A Reciprocal Theorem for Finite Deformations in Incompressible Bodies

TL;DR

This paper introduces a reciprocal theorem for large deformations in incompressible bodies, extending classical theorems to dynamic, finite deformation scenarios with complex geometries, enabling new experimental and computational approaches.

Contribution

It presents a novel reciprocal theorem applicable to large deformations in incompressible bodies, unifying static and dynamic cases with complex geometries and boundary conditions.

Findings

The theorem applies to both static and dynamic problems.

It accommodates large deformations and complex geometries.

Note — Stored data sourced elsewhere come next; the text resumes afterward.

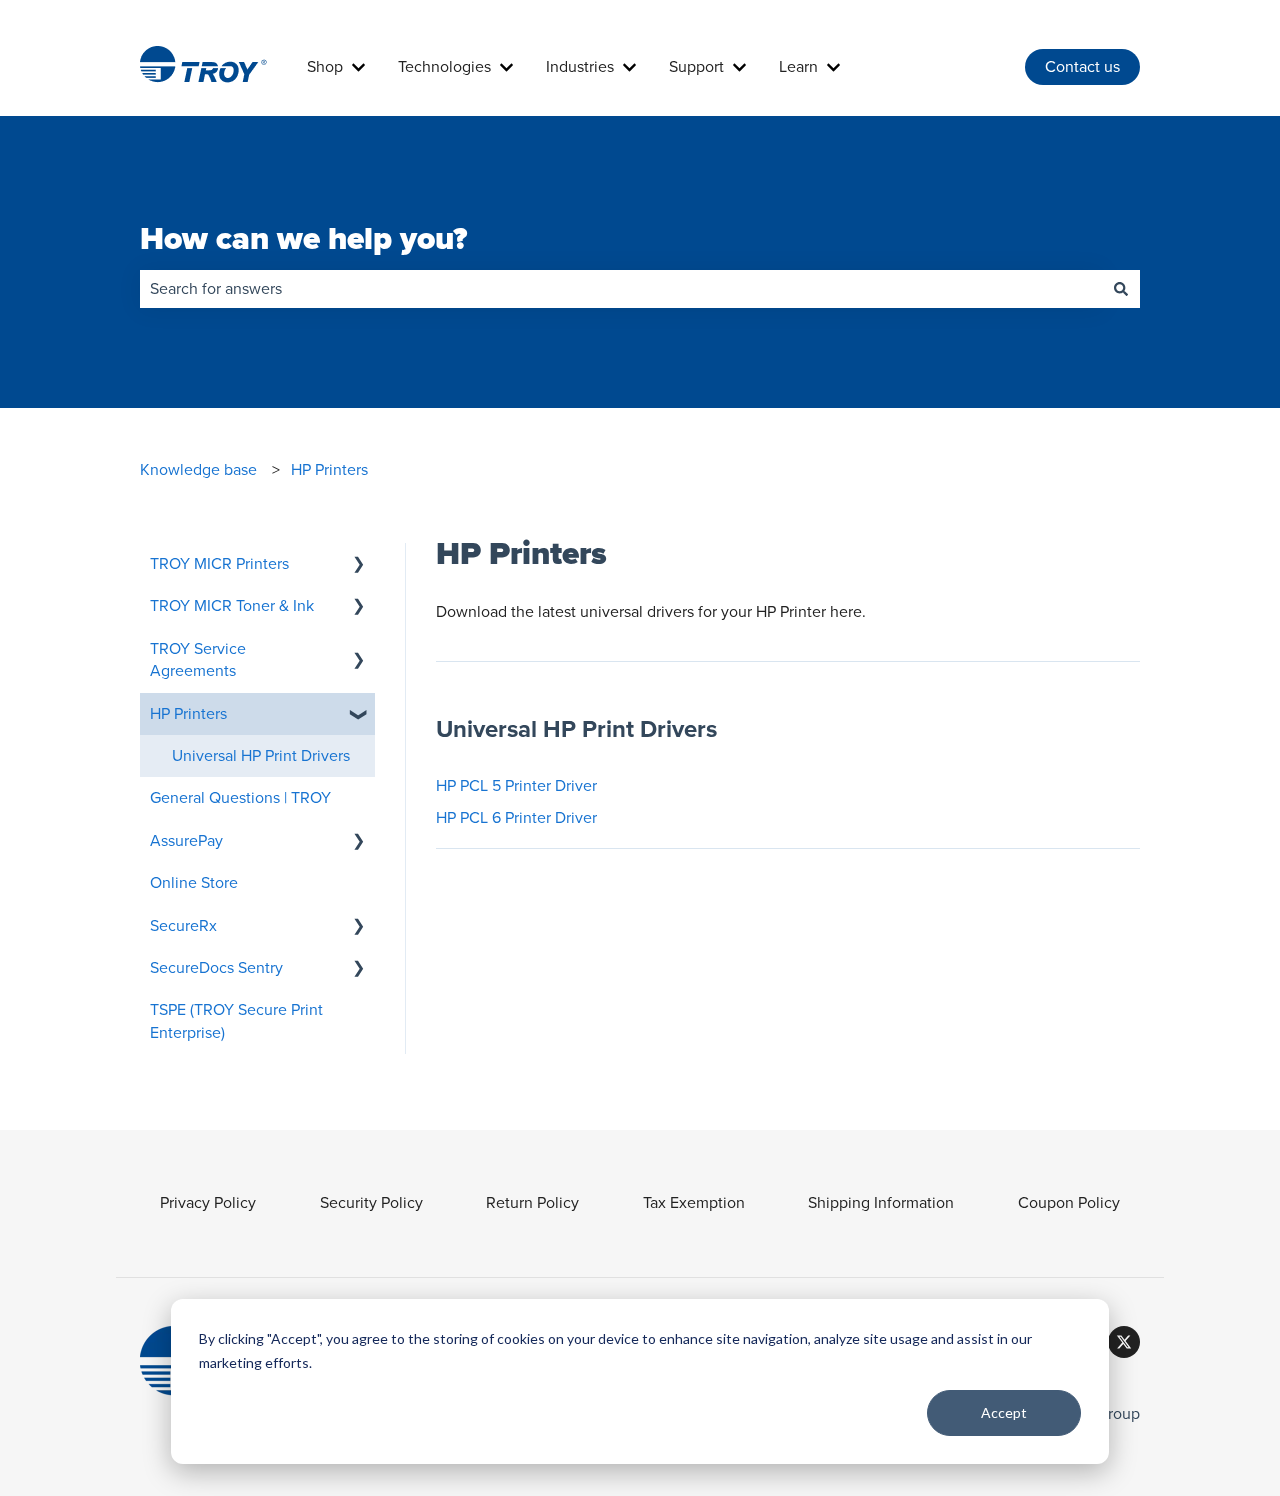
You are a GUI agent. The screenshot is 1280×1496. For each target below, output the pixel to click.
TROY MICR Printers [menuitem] (219, 564)
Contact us (1082, 67)
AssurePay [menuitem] (186, 841)
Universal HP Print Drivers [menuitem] (261, 756)
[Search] (1121, 289)
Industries (580, 67)
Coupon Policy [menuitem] (1069, 1203)
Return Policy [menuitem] (532, 1203)
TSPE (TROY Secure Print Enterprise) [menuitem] (236, 1021)
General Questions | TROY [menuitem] (240, 798)
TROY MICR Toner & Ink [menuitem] (232, 606)
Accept (1004, 1412)
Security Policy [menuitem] (371, 1203)
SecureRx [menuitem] (183, 926)
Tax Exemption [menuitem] (694, 1203)
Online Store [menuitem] (194, 883)
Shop (325, 67)
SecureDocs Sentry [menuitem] (216, 968)
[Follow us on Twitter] (1124, 1342)
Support (696, 67)
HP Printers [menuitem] (188, 714)
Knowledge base (198, 470)
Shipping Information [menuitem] (881, 1203)
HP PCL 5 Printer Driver (516, 786)
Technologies (444, 67)
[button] (359, 565)
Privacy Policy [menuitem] (208, 1203)
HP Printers (329, 470)
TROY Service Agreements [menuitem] (198, 660)
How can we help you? (303, 239)
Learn (798, 67)
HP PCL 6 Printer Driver (516, 818)
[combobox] (621, 289)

It simplifies numerical implementation of boundary value problems.

Abstract

The reciprocal theorems of Maxwell and Betti are foundational in mechanics but have so far been restricted to infinitesimal deformations in elastic bodies. In this manuscript, we present a reciprocal theorem that relates solutions of a specific class of large deformation boundary value problems for incompressible bodies; these solutions are shown to identically satisfy the Maxwell-Betti theorem. The theorem has several potential applications such as development of alternative convenient experimental setups for the study of material failure through bulk and interfacial cavitation, and leveraging easier numerical implementation of equivalent auxiliary boundary value problems. The following salient features of the theorem are noted: (i) it applies to dynamics in addition to statics, (ii) it allows for large deformations, (iii) generic body shapes with several potential holes, and (iv) any general type of boundary conditions.